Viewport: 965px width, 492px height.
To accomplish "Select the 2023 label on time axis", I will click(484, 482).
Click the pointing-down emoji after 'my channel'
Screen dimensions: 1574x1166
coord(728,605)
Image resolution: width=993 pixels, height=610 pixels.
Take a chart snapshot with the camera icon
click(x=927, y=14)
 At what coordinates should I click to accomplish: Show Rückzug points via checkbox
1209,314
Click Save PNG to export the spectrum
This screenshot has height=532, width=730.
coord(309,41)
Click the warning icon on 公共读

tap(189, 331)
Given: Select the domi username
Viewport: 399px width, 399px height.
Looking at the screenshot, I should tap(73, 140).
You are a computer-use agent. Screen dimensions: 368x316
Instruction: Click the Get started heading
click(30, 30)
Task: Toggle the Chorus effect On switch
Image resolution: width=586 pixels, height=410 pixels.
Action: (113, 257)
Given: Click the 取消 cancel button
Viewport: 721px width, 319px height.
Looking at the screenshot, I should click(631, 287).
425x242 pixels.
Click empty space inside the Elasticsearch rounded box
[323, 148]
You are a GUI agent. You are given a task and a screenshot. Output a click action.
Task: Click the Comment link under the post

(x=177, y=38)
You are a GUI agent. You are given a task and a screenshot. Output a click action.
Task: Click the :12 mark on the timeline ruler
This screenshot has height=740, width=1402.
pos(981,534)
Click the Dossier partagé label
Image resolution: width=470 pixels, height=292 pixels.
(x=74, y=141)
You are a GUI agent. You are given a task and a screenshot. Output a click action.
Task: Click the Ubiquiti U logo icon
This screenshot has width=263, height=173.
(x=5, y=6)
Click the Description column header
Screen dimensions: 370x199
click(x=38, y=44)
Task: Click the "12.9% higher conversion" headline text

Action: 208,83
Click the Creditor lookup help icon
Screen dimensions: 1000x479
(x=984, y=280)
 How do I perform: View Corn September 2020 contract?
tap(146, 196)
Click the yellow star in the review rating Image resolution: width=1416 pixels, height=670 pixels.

§ §

### [TASK DIRECTIONS]
I'd like every record written out exactly as given.

### [WRITTEN RESPONSE]
Viewport: 965px width, 492px height.
To accomplish "Select the 2023 label on time axis", I will click(484, 482).
Click the pointing-down emoji after 'my channel'
Screen dimensions: 1574x1166
coord(728,605)
Image resolution: width=993 pixels, height=610 pixels.
Take a chart snapshot with the camera icon
click(x=927, y=14)
 At what coordinates should I click to accomplish: Show Rückzug points via checkbox
1209,314
Click Save PNG to export the spectrum
This screenshot has height=532, width=730.
coord(309,41)
Click the warning icon on 公共读

tap(189, 331)
Given: Select the domi username
Viewport: 399px width, 399px height.
Looking at the screenshot, I should tap(73, 140).
You are a computer-use agent. Screen dimensions: 368x316
Instruction: Click the Get started heading
click(30, 30)
Task: Toggle the Chorus effect On switch
Image resolution: width=586 pixels, height=410 pixels.
Action: (113, 257)
Given: Click the 取消 cancel button
Viewport: 721px width, 319px height.
Looking at the screenshot, I should click(631, 287).
425x242 pixels.
Click empty space inside the Elasticsearch rounded box
[323, 148]
You are a GUI agent. You are given a task and a screenshot. Output a click action.
Task: Click the Comment link under the post

(x=177, y=38)
You are a GUI agent. You are given a task and a screenshot. Output a click action.
Task: Click the :12 mark on the timeline ruler
This screenshot has height=740, width=1402.
pos(981,534)
Click the Dossier partagé label
Image resolution: width=470 pixels, height=292 pixels.
(x=74, y=141)
You are a GUI agent. You are given a task and a screenshot. Output a click action.
Task: Click the Ubiquiti U logo icon
This screenshot has width=263, height=173.
(x=5, y=6)
Click the Description column header
Screen dimensions: 370x199
click(x=38, y=44)
Task: Click the "12.9% higher conversion" headline text

Action: 208,83
Click the Creditor lookup help icon
Screen dimensions: 1000x479
(x=984, y=280)
 How do I perform: View Corn September 2020 contract?
tap(146, 196)
Click the yellow star in the review rating Image resolution: width=1416 pixels, height=670 pixels.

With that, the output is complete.